4. Application: share your own experience of trying to eat low fat and/or eating healthier in general. What kind of lifestyle changes have you had to make in order to eat healthy?
Saturated fat is a type of dietary fat. It is one of the unhealthy fats, along with trans fat. These fats are most often solid at room temperature. Foods like butter, palm and coconut oils, cheese, and red meat have high amounts of saturated fat.
Too much saturated fat in your diet can lead to heart disease and other health problems.
Even though fats are bad for health, people keep on using it as the body needs healthy fats for energy and other functions. A person should get no more than 25% to 30% of your daily calories from fats so fats are taken on a necessary basis even though it can cause disease at higher levels.
To reduce the intake of fat the following steps can be followed :
• Eat more fruits and vegetables.
• Eat more fish and chicken. Substitute ground turkey or chicken for ground beef. Remove the skin from chicken before cooking.
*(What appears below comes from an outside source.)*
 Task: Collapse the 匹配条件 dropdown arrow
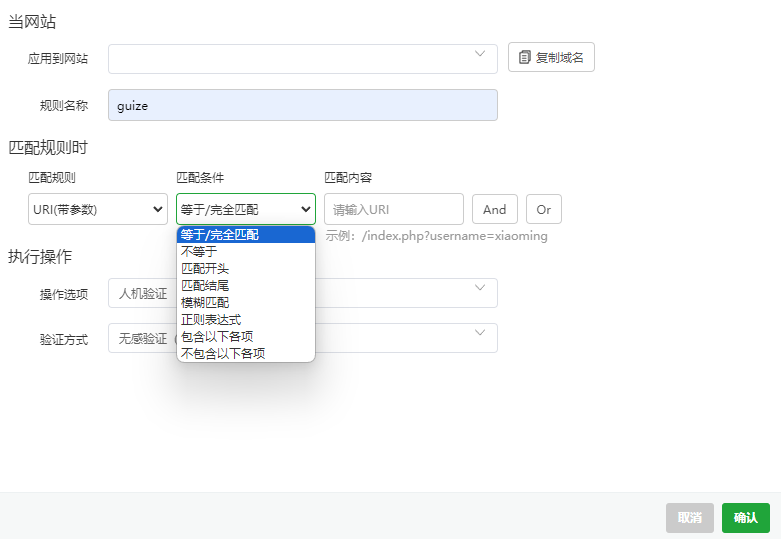point(305,209)
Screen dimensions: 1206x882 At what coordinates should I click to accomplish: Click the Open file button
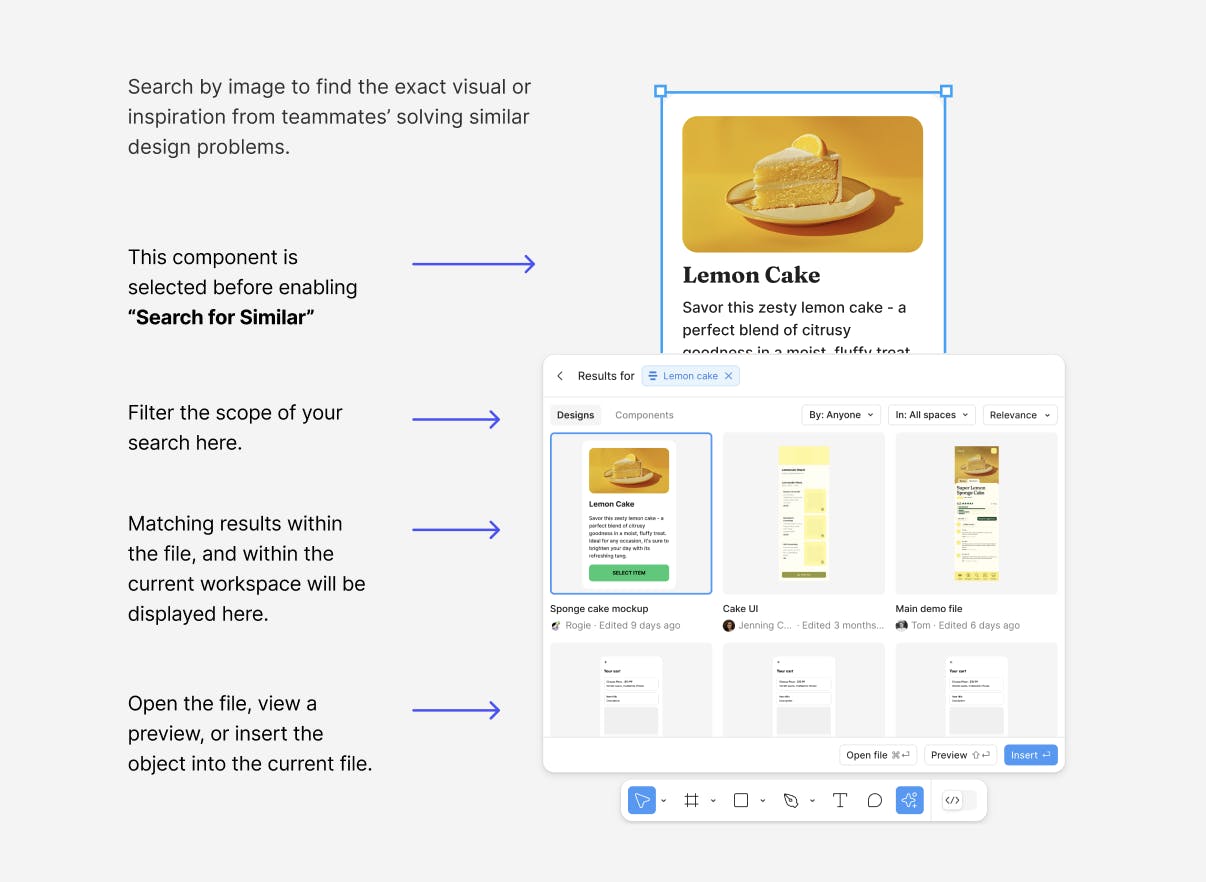[x=878, y=755]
• Eat leaner cuts of beef and pork, and trim as much visible fat as possible before cooking.
• Bake, broil, or grill meats; avoid frying. Avoid breaded meats and vegetables.
• Use fat-free or reduced-fat milk instead of whole milk. Instead of sour cream, try nonfat plain yogurt or a blend of yogurt and low-fat cottage cheese. Use low-fat cheeses.
• In recipes, use two egg whites instead of one whole egg.
• Avoid cream and cheese sauces, or make recipes with low-fat milk and cheese.
• Instead of chips, snack on pretzels or unbuttered popcorn.
• Limit hydrogenated fats (shortening, lard) and animal fats (butter, cream) if you can. Use liquid oils, particularly canola, olive, safflower, or sunflower.
• Read the nutrition labels on all products. Many “fat-free” products are very high in carbohydrates, which can raise your triglyceride levels.
• Compare the fat content of similar products. Do not be misled by terms like “light” and “lite.”
• When eating in a restaurant, ask that the sauces and dressings be served on the side.
• Look for hidden fat. For example, refried beans may contain lard, or breakfast cereals may have significant amounts of fat.
• . Try cooking with herbs, spices, lemon juice, etc., instead of butter or margarine.
2.Olive oil is one of the richest plant sources of MUFAs, and consuming it can help you meet your needs of this type of fat. MUFAs are especially beneficial for heart health and may help reduce your risk of heart disease. Drinking a couple of tablespoons of olive oil daily could help you meet the recommended amount of this fat if you get insufficient amounts from your diet.so in my opinion Olive oil is rich in monounsaturated fats and has several health benefits, making it a healthy addition to a balanced diet when consumed in moderation. Regularly consuming olive oil can help you reach the recommended intake for healthy fats and may benefit your overall health.
Substituting applesauce for oil or butter not only reduces calories and fat, it adds flavor, moisture, nutrients and fiber. To have a low-fat fat diet, Eat plenty of plant foods (such as whole-grains, fruits, and vegetables) and a moderate amount of lean and low-fat, animal-based food (meat and dairy products) to help control your fat, cholesterol, carbs, and calories.
3. Eating a healthy, nutrient-dense breakfast — one that includes protein, whole grains and fruit — will help keep your insulin level steady all morning and prevent you from overeating later on. Drinking more water than other beverages, juices and other liquids Consuming fruits and veggies which really antioxidant-rich foods can also result in weight loss even when you're not trying to drop pounds by reducing fat. Omitting dairy products can also help the moderation of amount of fat in diet.
4.In my own experience I have tried to eat low carbs diet with less fat for 4 weeks and got to lose a weight of 6 kg. The steps I followed are by having a protein and fiber rich diet in the meals. Moreover I increased my uptake of water and Green tea to increase the hydration and antioxidants in my body. I omitted using diary products and replaced it with protein rich egg and bacon. Also I used olive oil instead of other oils which helped in attaining my goal fast.